**What you will do**
Pick out every line in the data below that holds "agent".

**Available data**

------------

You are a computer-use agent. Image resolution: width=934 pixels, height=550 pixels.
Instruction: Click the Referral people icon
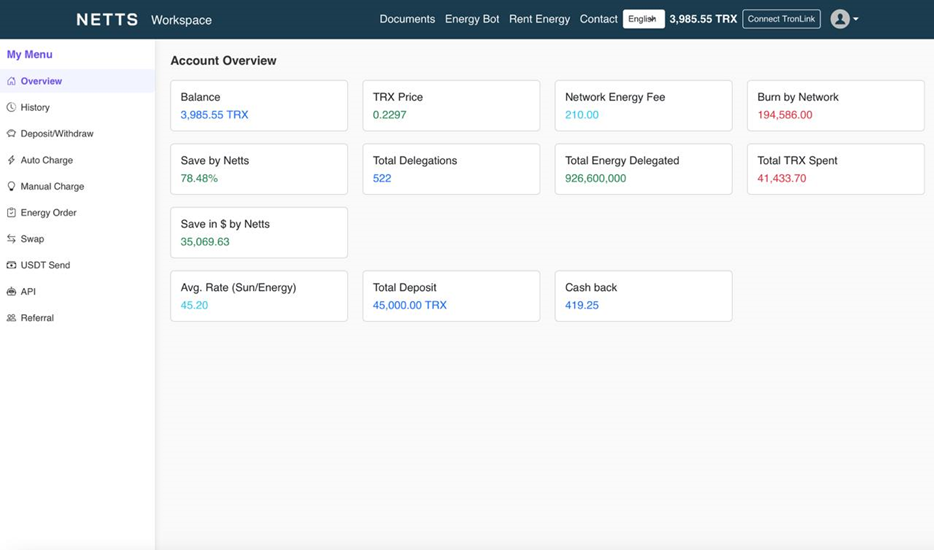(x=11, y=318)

------------

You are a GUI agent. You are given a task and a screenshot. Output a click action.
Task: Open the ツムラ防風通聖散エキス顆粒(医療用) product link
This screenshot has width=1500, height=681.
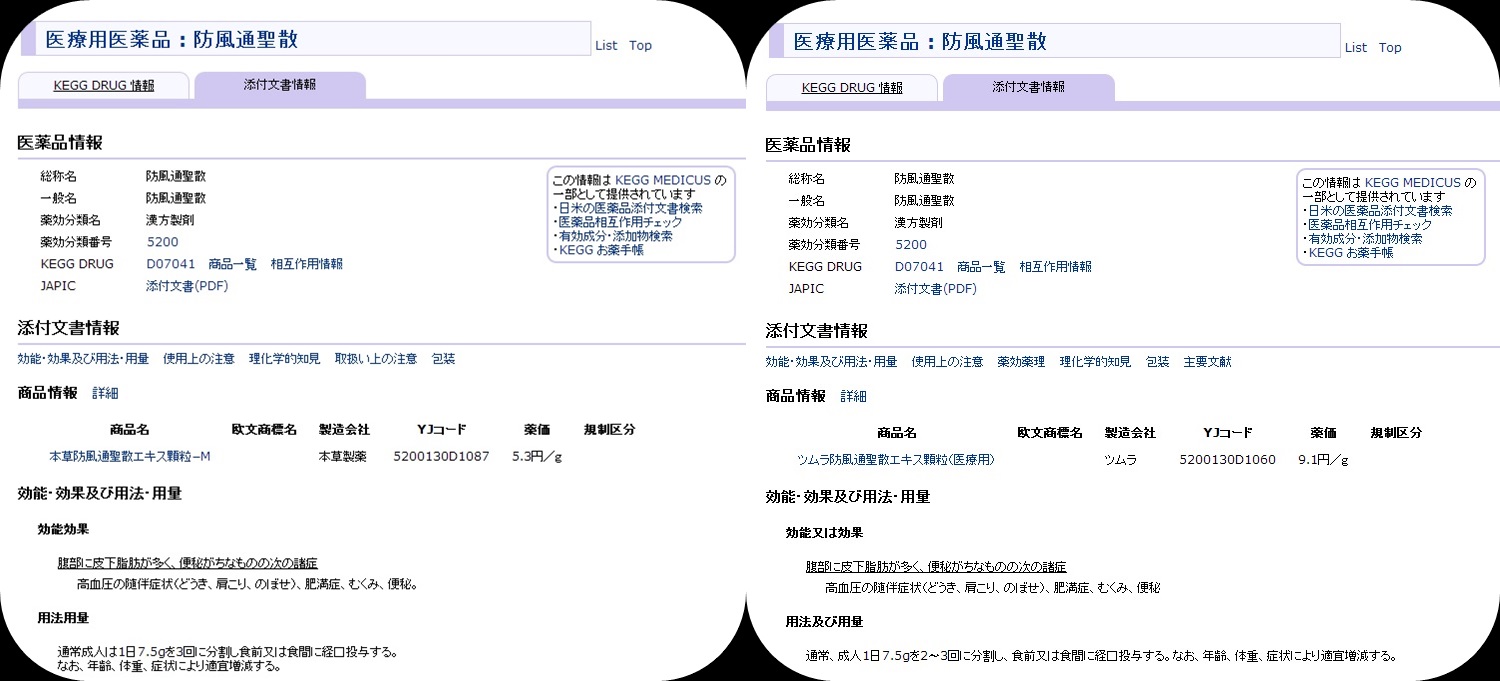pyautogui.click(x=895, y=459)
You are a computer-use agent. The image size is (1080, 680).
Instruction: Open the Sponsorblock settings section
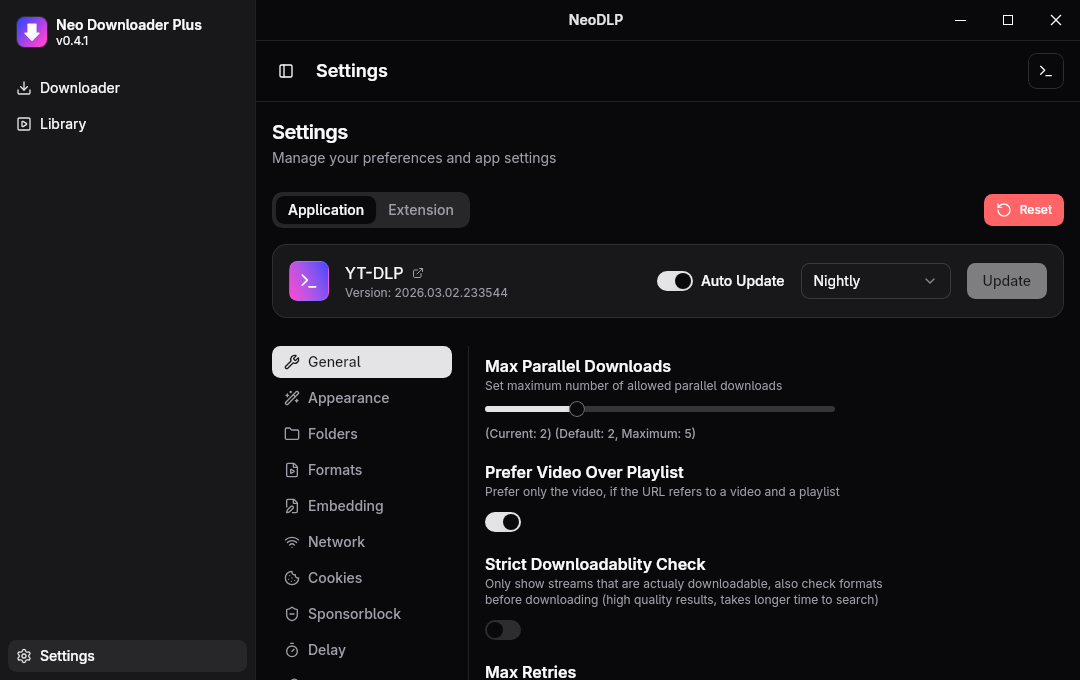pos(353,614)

------------

**Task solution**
You are a computer-use agent. Image resolution: width=934 pixels, height=550 pixels.
You are a GUI agent. You are given a task and a screenshot. Output a click action.
You are a computer-use agent. The image size is (1080, 680).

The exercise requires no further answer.